Pour héberger les histoires de ce recueil, Paul Yoon a inventé une île comme toutes celles qui sont dispersées à l’est de la Corée, qui ont longtemps balancé, au gré des aléas de l’histoire, entre ce pays et le Japon. Ses nouvelles racontent la vie des îliens de Sola, le plus souvent des gens de la terre qui sont, comme tous les îliens, fascinés par l’étendue de la mer et ce qui se cache derrière l’horizon.

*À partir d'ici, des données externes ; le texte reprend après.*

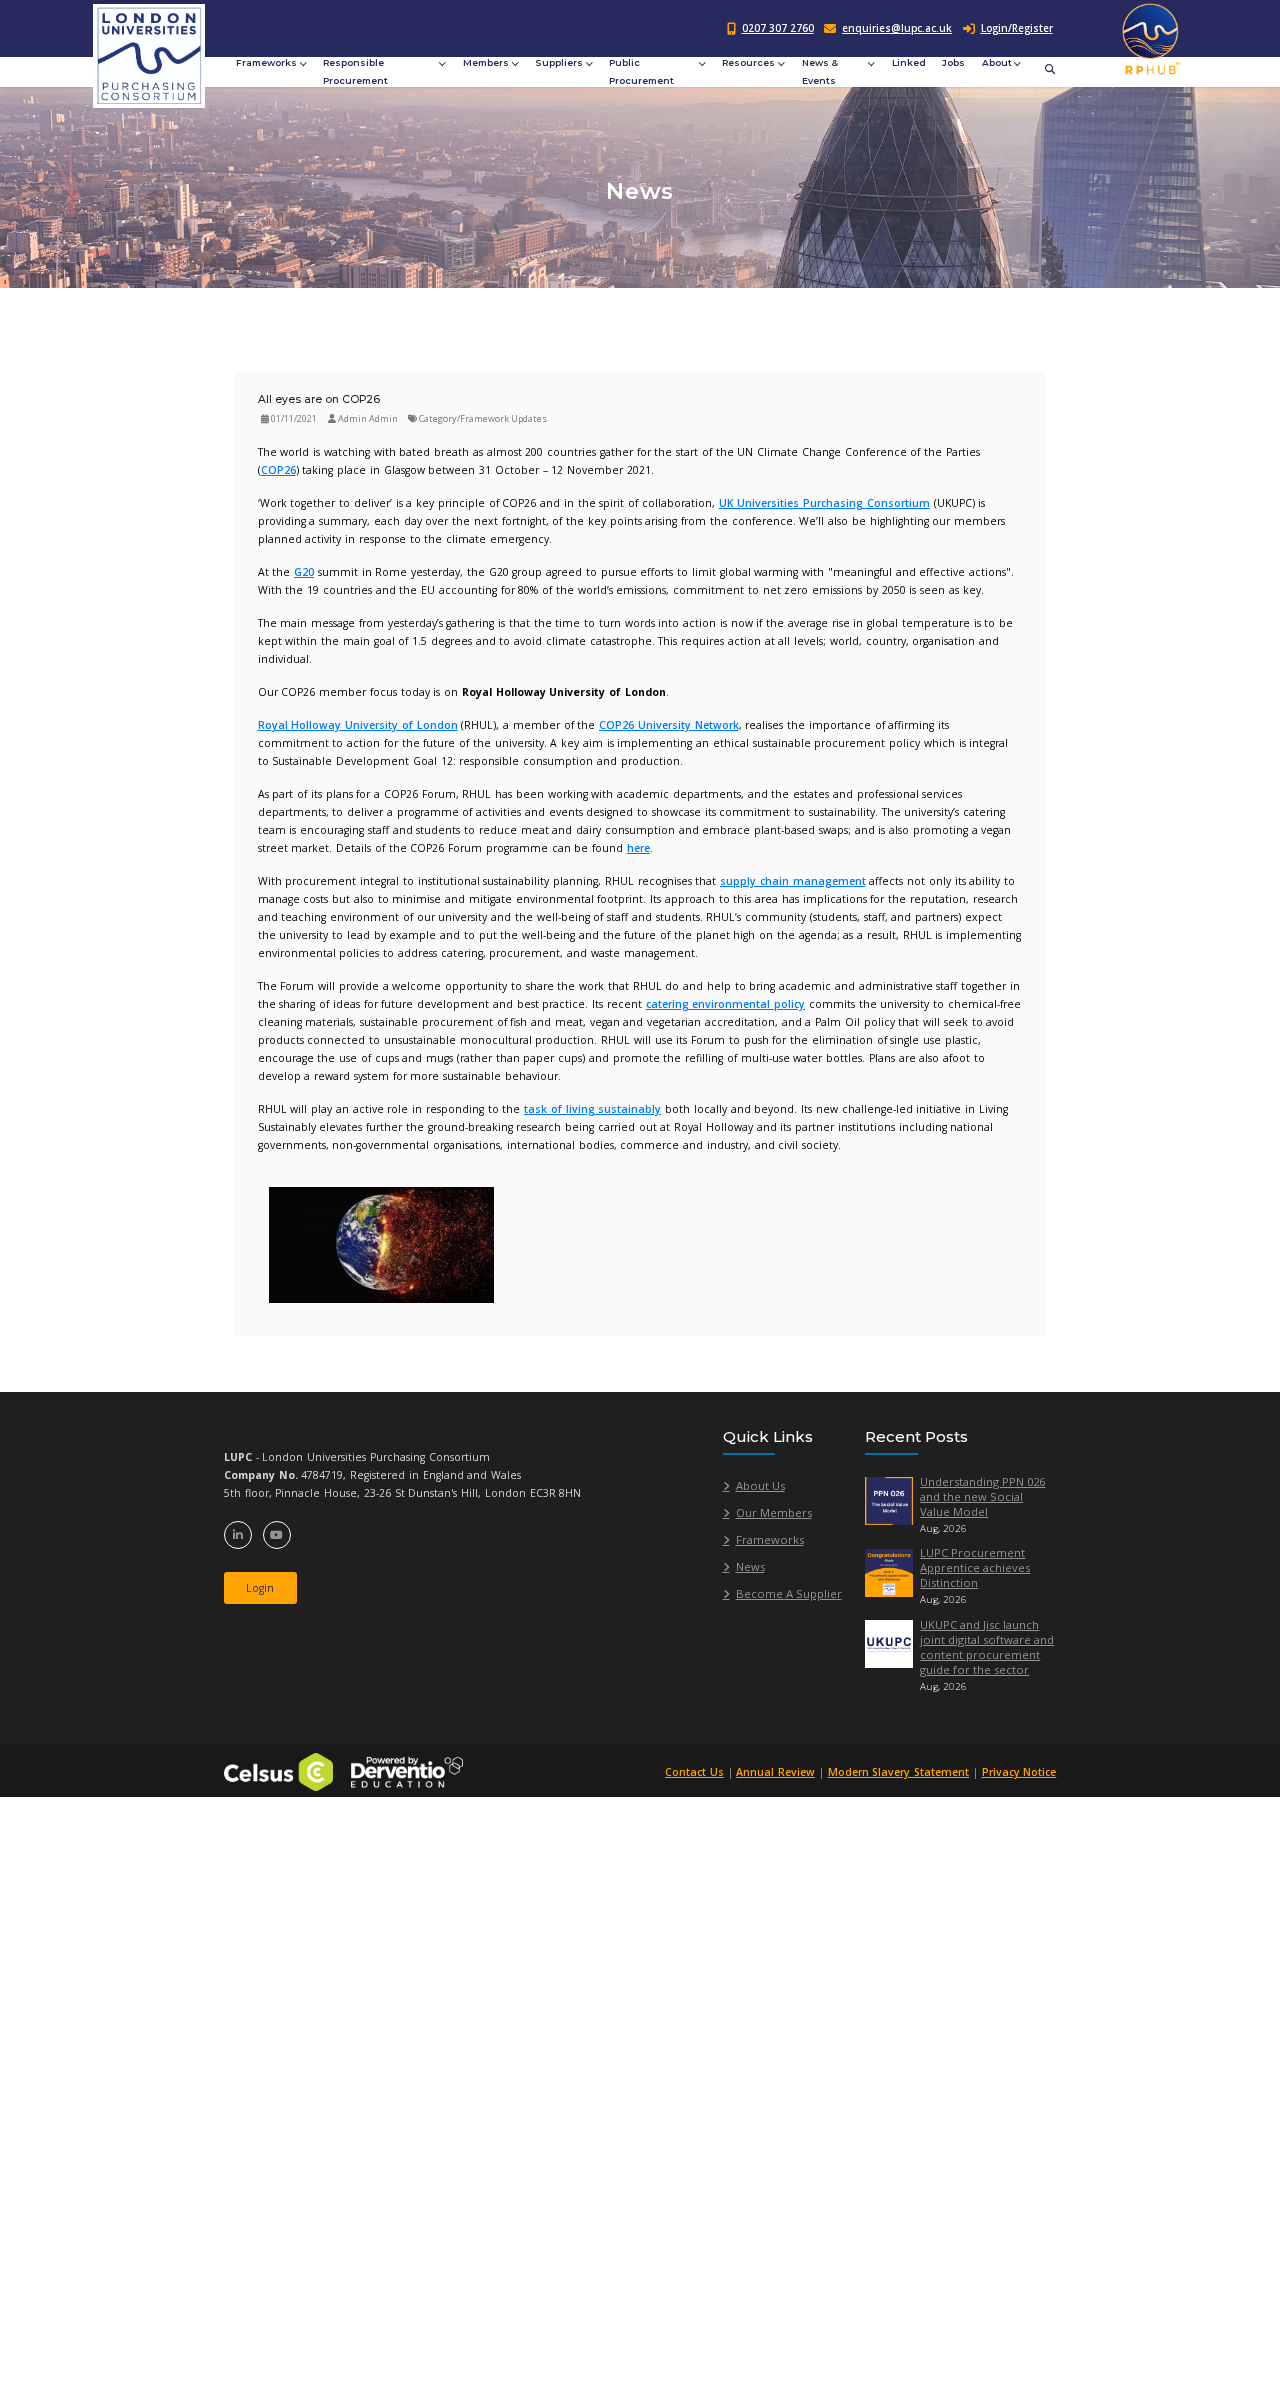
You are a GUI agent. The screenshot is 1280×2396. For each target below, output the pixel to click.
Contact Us (694, 1772)
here (638, 848)
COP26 (278, 470)
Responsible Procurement (355, 71)
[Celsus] (278, 1771)
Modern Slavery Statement (899, 1772)
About (997, 62)
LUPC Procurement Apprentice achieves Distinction (975, 1567)
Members (486, 62)
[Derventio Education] (407, 1771)
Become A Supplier (789, 1593)
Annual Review (775, 1772)
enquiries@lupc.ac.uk (897, 28)
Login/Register (1017, 28)
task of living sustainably (592, 1109)
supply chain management (793, 881)
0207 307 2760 (778, 28)
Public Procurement (641, 71)
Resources (748, 62)
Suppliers (559, 62)
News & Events (820, 71)
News (750, 1566)
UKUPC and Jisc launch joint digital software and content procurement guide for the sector (987, 1647)
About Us (760, 1485)
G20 (304, 572)
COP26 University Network (669, 725)
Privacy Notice (1019, 1772)
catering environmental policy (726, 1004)
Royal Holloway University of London (358, 725)
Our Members (774, 1512)
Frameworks (266, 62)
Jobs (953, 62)
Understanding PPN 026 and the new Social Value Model (982, 1496)
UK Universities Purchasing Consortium (824, 503)
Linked (909, 62)
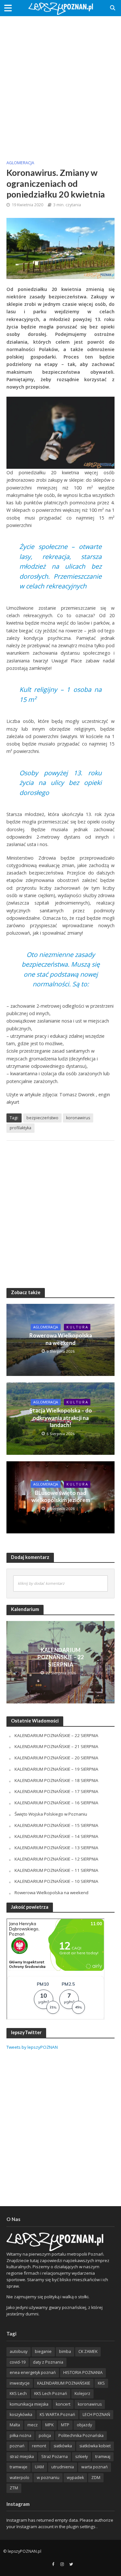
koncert (63, 2404)
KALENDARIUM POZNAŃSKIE (63, 2383)
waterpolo (19, 2477)
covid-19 (17, 2362)
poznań (17, 2446)
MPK (49, 2425)
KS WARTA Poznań (57, 2414)
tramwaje (18, 2467)
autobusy (18, 2351)
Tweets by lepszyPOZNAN (32, 2047)
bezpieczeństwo (42, 1118)
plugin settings (81, 2526)
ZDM (95, 2477)
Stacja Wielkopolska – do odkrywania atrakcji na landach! (60, 1417)
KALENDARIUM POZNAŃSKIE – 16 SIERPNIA (56, 1803)
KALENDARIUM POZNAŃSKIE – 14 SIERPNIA (56, 1836)
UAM (39, 2467)
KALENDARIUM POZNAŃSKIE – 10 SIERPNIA (56, 1881)
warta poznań (94, 2467)
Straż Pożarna (54, 2456)
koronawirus (78, 1118)
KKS (101, 2383)
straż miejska (22, 2456)
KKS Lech (18, 2393)
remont (39, 2446)
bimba (65, 2351)
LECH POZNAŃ (96, 2414)
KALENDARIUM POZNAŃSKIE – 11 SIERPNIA (56, 1870)
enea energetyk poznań (33, 2372)
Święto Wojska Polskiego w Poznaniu (51, 1814)
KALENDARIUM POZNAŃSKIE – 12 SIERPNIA (56, 1859)
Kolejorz (82, 2393)
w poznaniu (48, 2477)
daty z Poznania (48, 2362)
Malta (15, 2425)
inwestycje (20, 2383)
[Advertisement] (60, 83)
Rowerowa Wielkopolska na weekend (60, 1339)
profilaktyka (20, 1128)
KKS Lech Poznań (50, 2393)
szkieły (81, 2456)
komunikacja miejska (29, 2404)
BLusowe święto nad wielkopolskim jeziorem (60, 1496)
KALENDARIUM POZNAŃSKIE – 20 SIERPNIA (56, 1758)
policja (45, 2435)
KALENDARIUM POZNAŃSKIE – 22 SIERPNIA (60, 1657)
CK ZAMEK (87, 2351)
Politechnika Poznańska (81, 2435)
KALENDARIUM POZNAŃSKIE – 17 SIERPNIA (56, 1791)
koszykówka (21, 2414)
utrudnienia (62, 2467)
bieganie (43, 2351)
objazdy (84, 2425)
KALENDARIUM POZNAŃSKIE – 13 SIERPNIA (56, 1848)
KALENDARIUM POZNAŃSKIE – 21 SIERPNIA (56, 1746)
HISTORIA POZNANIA (83, 2372)
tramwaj (102, 2456)
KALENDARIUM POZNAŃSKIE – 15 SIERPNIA (56, 1825)
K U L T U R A (77, 1327)
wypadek (75, 2477)
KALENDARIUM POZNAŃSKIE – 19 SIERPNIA (56, 1769)
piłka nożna (20, 2435)
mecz (32, 2425)
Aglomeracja (20, 163)
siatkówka (63, 2446)
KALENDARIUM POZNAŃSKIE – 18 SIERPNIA (56, 1780)
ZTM (14, 2488)
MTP (65, 2425)
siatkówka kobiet (95, 2446)
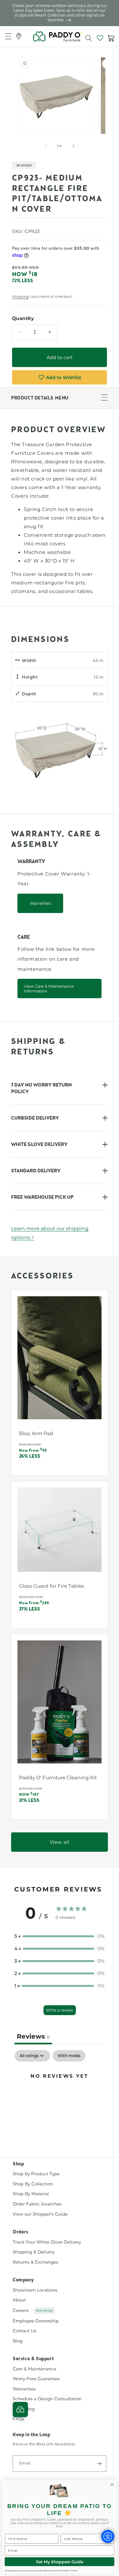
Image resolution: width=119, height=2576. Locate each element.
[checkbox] (69, 2055)
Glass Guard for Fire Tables (51, 1586)
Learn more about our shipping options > (50, 1232)
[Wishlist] (99, 36)
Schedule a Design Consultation (47, 2399)
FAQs (18, 2419)
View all (59, 1842)
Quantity (23, 318)
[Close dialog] (112, 2484)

Les textes de l’auteur sont empreints d’une grande sensibilité, ils évoquent ce qui touche les êtres, souvent des femmes fragiles en rupture avec leur milieu, abandonnées par des maris partis et parfois restés à la guerre, des femmes qui ont déjà vécu, au plus profond de leur intimité, à la limite du conscient et du subconscient, parfois même aux confins de la folie quand le réel s’évapore pour laisser place à l’imaginaire et aux fantasmes. L’auteur saisit toujours ses héros, plus souvent ses héroïnes, au moment où ils sont en équilibre entre un monde difficile mais supportable et un état nouveau provoqué par un drame imprévu, souvent la mort d’un être cher qui vient tout bousculer dans leur existence déjà précaire.
J’ai eu l’impression, à la lecture de ces nouvelles, que Paul Yoon cherchait à faire revivre des gens qu’il n’a pas connus mais qu’il aime profondément. En effet, il est né en 1980 aux Etats-Unis où il a suivi son cursus scolaire et universitaire, et il raconte souvent des histoires qui concernent des gens qui vivaient avant sa naissance, des îliens marqués par la guerre du Pacifique ou sa suivante, celle de Corée. J’ai ainsi eu le sentiment que ce jeune homme voulait rendre un hommage à ses ancêtres en leur adressant des textes qui évoquent, avec une touchante nostalgie, le pays d’origine où il n’est pas né, les ancêtres qu’il n’a pas connus, et les racines culturelles qu’il cultive dans son œuvre littéraire. Son écriture, même si elle est marquée par sa culture américaine, m’a rappelé des auteurs coréens dont j’ai lu les œuvres il y a plusieurs années : Yi Munyol, Cho Sehui, Ch’oe Inho, des auteurs qui s’expriment souvent, comme lui, à travers des nouvelles d’une grande sensibilité, des textes un peu elliptiques où la chute est souvent remplacée par des points de suspension imaginaires, un silence en suspens laissé à la disposition du lecteur. Ces nouvelles rappellent la fragilité et l’éphémérité de la vie de ces héros simples et innocents, suspendus en équilibre très précaire, exposés à des aléas brutaux et imprévus que l'on ne peut anticiper, surtout pas ces pauvres îliens coincés entre terre et eaux, entre Corée et Japon, entre rêve et réalité, quantité négligeable devant l’histoire et les éléments, l’eau, la terre et le feu qui jouent un rôle important dans chacun des textes.